Separate reviews (please respond to each point):

Reviewer #1:

Summary:

In their report Fisch et al., describe the establishment of a novel, open source programme for High Content Imaging (HCI). The major advantage of this system is the integration of machine learning, making it probably more adaptable to the analysis of different phenotypes related to host-pathogen interactions. The data and analysis appear to be of the highest quality and there is little doubt that HRMAn is a robust new tool to automatically detect phenotypes, which will be a valuable source for HCI. Especially since it is now possible to perform genome wide screens in Toxoplasma gondii, this pipeline comes in very handy for some researchers in order to perform phenotypic, image based screens on this parasite. The authors also demonstrate that the pipeline can be easily adapted to other pathogens, using Salmonella as a proof of principle.

Own opinion:

The described technology will be very useful for researchers planning to perform image based screens on host-pathogen interactions or on intracellular pathogens in general. Therefore, this study will be certainly of interest for a broad readership.

On the downside, it is a technological advance without novel biological insight. As the authors mention, there are many open source platforms available (not to mention commercial software) that allow HCI analysis of parasite growth, invasion, etc. (CellProfiler, CellClassifier, Fijii, etc.). A recent publication used a relatively simple HCI analysis to perform chemical screens in Toxoplsma gondii (see Touquet et al., 2018), which is certainly inferior to the platform presented in this study.

I am a bit unsure, how and why the provided pipeline is superior to other pipelines. At least the basic principles of HCI analysis appear similar:

– Pre-processing for illumination correction

– Segmentation (in this case host cell vs parasites)

– Analysis of pre-defined features (i.e. size of parasitophorous vacuoles, host cell nuclei, etc.)

As such I am not fully convinced if the platform is indeed superior to other imaging analysis software. For example in our lab we used Cell Profiler, which allows us to determine invasion rate, parasite growth rate, host cell number, etc. The authors should provide some examples or an in depth discussion regarding the advantages of their pipeline, when compared to other

Saying that, the described image analysis pipeline is very well designed and if widely used in the field will allow to analyse quantitative phenotypic data that are comparable in between different laboratories.

The manuscript is well written and the techniques used are of the highest quality. The presented data are very solid, demonstrating that this analysis pipeline is very accurate. Unfortunately I cannot comment on machine learning, since this is outside my area of expertise.

At this point the analysis pipeline is well suited for the analysis of host-pathogen interactions, in particular the characterisation of host-protein recruitment to the PV, a key interest of the Frickel lab and this aspect is of somewhat narrow interest.
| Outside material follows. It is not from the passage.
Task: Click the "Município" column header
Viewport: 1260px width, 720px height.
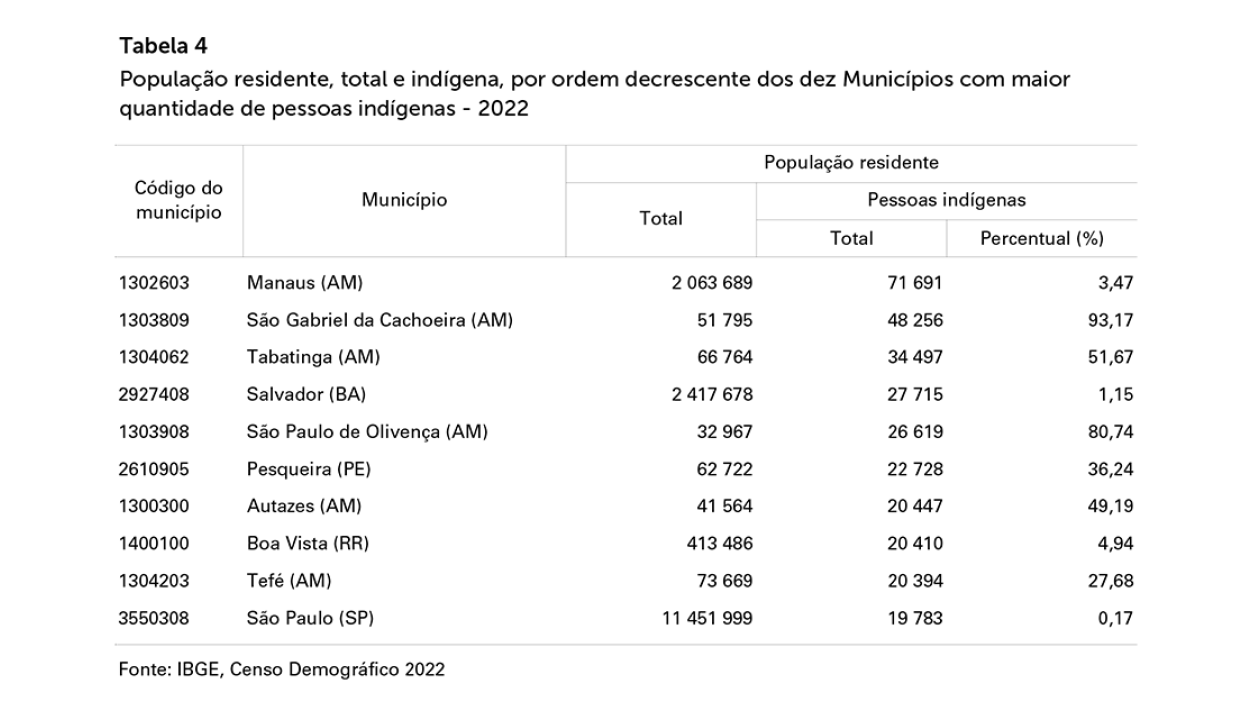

It would be good to summarise in an additional figure, which phenotypes this imaging platform can differentiate.

For example, instead of host protein recruitment, it would be of great interest to also analyse parasite protein export into the host cell. Parasite lines expressing for example dense granule proteins are well described in the literature and it should be straight forward to add this parameter to the analysis pipeline.

In summary, it is a well described analysis pipeline for HCI that might find broad applications, especially now, that genome wide screens can be performed using CRISPR/cas9.

Reviewer #2:

The proposed analysis will be made openly available via KNIME Workflows. This is certainly a plus since it will allow others to benefit from the presented analysis pipeline. Additionally, KNIME is easy to install, with a bit of practice very intuitive, and could on demand also be used to change/extend the workflow.

The overall analysis pipeline can be divided in 3 steps. An illumination correction step followed by a segmentation and infection detection step (named 'Stage 1'), followed up by an analysis of host protein recruitment ('Stage 2').

The analysis in 'Stage 1' is not bearing surprises or any methodic novelty. The proposed pipeline, a combination of default analysis components, solves the task at hand as long as the provided images (after illumination correction) can be segmented via a simple threshold. The merit of 'Stage 1', as mentioned above, is clearly not any methodological advance or interesting combination of existing methods. It is, never the less, sensible engineering work and might very well help others that desire to perform the same analysis.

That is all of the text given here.